1973 ist das Geburtsjahr der Marke Pepe Jeans London. Schnell setzt sich die Modemarke nicht nur in ganz Europa durch, auch Amerika wurde nach einigen Jahren erobert. Heute gehört Pepe Jeans zu den weltweit führenden Denim-Marken. Nicht nur Jeans, sondern auch Modelinien für Frauen, Männer und Kinder sowie eine eigene Schuhlinie werden in 60 Ländern verkauft. Insgesamt wird die erfolgreiche Marke über fast 7.000 Verkaufspunkte vertrieben und weist mehr als 300 Verkaufsstellen auf internationaler Ebene mit über 2.000 Beschäftigten auf.

Hackett London wurde nur einige Zeit nach Pepe Jeans London im Jahr 1979 gegründet. Zunächst verkauften sie ausschließlich Second-Hand-Kleidung. Durch den Erfolg vergrößerte sich das Unternehmen schnell, sodass zusätzlich eigene Kollektionen entworfen und verkauft wurden. Seit den 90er Jahren betreibt Hackett zunehmend eine Expansionsstrategie ins Ausland. Heute ist Hackett mit 77 Geschäften in 16 Ländern der Welt vertreten und das größte selbstbetriebene Geschäft in Großbritannien.

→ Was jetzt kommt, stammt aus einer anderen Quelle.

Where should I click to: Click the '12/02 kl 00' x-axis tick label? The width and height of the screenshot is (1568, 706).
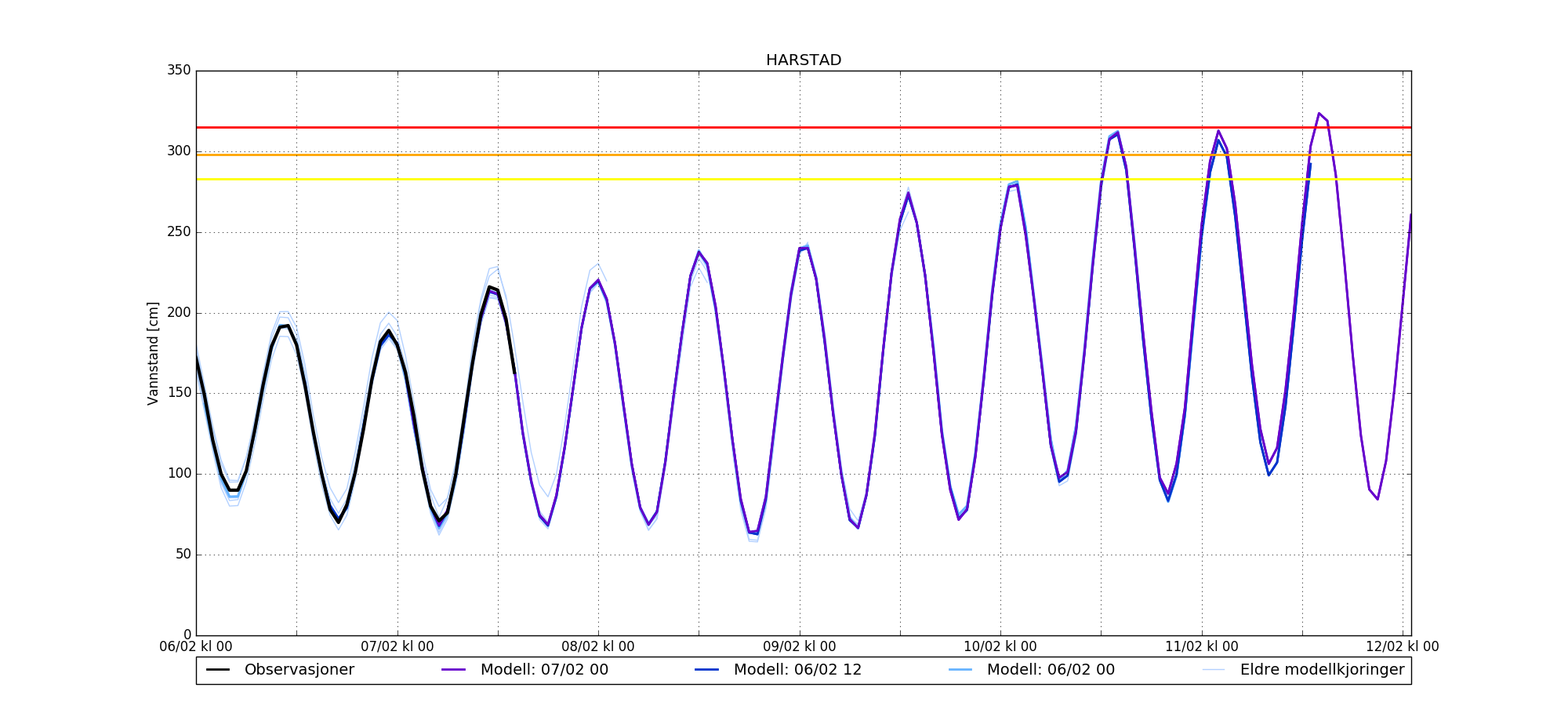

Beide Kleidungsmarken gehören dem spanischen Unternehmen Torreal.

Herausforderungen & Lösungen

Die deutschen Shops von Pepe Jeans London und Hackett London sollten einen neuen IT-/TK-Anbieter bekommen. Nicht nur die Kostensenkung stand dabei im Vordergrund, auch eine höhere Bandbreite für Onlinedienste war maßgeblich.

Eine Standortanalyse von Seidel & Friends Consulting, welche Anbieter über die benötigte Bandbreite und Infrastruktur verfüge, ließ eine Empfehlung für Telefónica O2 Germany und die Deutsche Telekom zu. Seidel & Friends Consulting übernahm die Verantwortung für die Portierung der bestehenden Anschlüsse und der VPN-Verbindung.

Auch nach Beendigung des Auftrags steht Seidel & Friends Consulting mit weiteren Serviceangeboten zur Verfügung. Darunter fällt nicht nur die schnelle und kreative Hilfestellung bei technischen Änderungen, sondern auch die Unterstützung bei kaufmännischen Angelegenheiten. In einem sehr engen Kontakt mit den IT-Verantwortlichen in der Hauptzentrale in Barcelona und in London werden die aktuellen Statusmeldungen nach wie vor regelmäßig kommuniziert.